Great to have some of your provocative and insightful comments on the
The story of your niece (very sorry to hear about her headaches -
ouch!) brings to mind many figures (both "mythological" and "real
life") for whom a particular gift comes with side-effects or other,
less desirable characteristics.
For me, learning has come most strongly from understanding the
attached downsides of one's own talents. I see the new media
innovations similarly, as a _pharmakon_, a medicine which can also be
poison. One of the things I find troublesome within new media
discourse, especially outside of the arts, is the lack of attention
to unintended consequences and a (distinctly Protestant) mythology of
progress and the value of remaking the world in one's own image. Maui
and the other great tricksters/new-media-artists (SunSnare 2.0
beta ;) ) remind me that to be an agent of change, for "the new"

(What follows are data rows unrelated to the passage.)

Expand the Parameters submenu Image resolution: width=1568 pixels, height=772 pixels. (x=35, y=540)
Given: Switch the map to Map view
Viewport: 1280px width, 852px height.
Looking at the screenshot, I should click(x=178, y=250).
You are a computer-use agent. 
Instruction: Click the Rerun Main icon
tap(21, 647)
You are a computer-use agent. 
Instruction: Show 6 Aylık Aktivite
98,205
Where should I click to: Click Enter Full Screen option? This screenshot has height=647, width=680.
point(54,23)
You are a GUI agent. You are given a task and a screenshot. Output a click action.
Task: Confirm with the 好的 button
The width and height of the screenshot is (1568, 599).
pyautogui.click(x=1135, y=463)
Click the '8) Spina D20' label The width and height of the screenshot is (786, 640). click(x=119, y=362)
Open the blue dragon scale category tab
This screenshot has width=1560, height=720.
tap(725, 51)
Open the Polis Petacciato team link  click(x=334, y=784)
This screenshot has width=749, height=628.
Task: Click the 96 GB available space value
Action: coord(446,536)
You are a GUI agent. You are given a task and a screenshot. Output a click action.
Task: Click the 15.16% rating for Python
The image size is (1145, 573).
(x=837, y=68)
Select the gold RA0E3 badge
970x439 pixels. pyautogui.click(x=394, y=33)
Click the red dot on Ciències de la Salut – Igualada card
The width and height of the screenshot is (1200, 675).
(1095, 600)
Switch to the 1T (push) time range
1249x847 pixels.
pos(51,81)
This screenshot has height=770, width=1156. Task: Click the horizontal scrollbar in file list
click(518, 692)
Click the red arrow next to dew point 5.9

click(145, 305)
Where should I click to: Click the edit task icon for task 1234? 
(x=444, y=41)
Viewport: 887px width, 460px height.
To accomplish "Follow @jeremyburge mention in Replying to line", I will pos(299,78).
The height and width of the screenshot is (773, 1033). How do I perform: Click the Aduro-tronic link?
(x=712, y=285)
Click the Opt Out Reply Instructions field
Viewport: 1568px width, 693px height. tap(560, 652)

isn't always for the best. But if it's who one is, then I think it's
important to be connected into the social environments that provide
some kind of "ground", or knowledge base that can test our proposed
futures with productive skepticism. As you ask, how do we know what's
better? It has to be tested against accumulated knowledge, rather
than just our self-selected material. I think it's that self-
conscious relationship between new and established infrastructure
(culture/knowledge) that opens up new spaces for people to work.
It's slow work. The new chattering to its own, well, that is not so
new, but more common.
Also on the contemporary mythologies question - I guess I think of
myths as narratives that explain the origins of the present. In that
sense the implicit juxtaposition of a spiritual time in the past
(inevitably if unintentionally bound to the indigenous) and a
contemporary context, maybe distracts attention from both the
mythologies at work in the technological everyday, and the
contemporaneity of all our stories.
OK, having just finished my coffee, let's call this a virtual coffee
catch-up in lieu of the more rewarding real thing :)
On 20/04/2006, at 12:36 AM, Lisa Reihana wrote:
The production of work can create new
developments, new forms. What is gained is knowledge - altered
knowledge? And I am talking here about content rather than technique.
What is lost we cannot know unless someone else who 'knows' tells us.
When we know are we better off? Are we better able to serve the
knowledge? If we disagree, do we continue with our own dogma. new
Devolution. Evolution. Revolution.!!!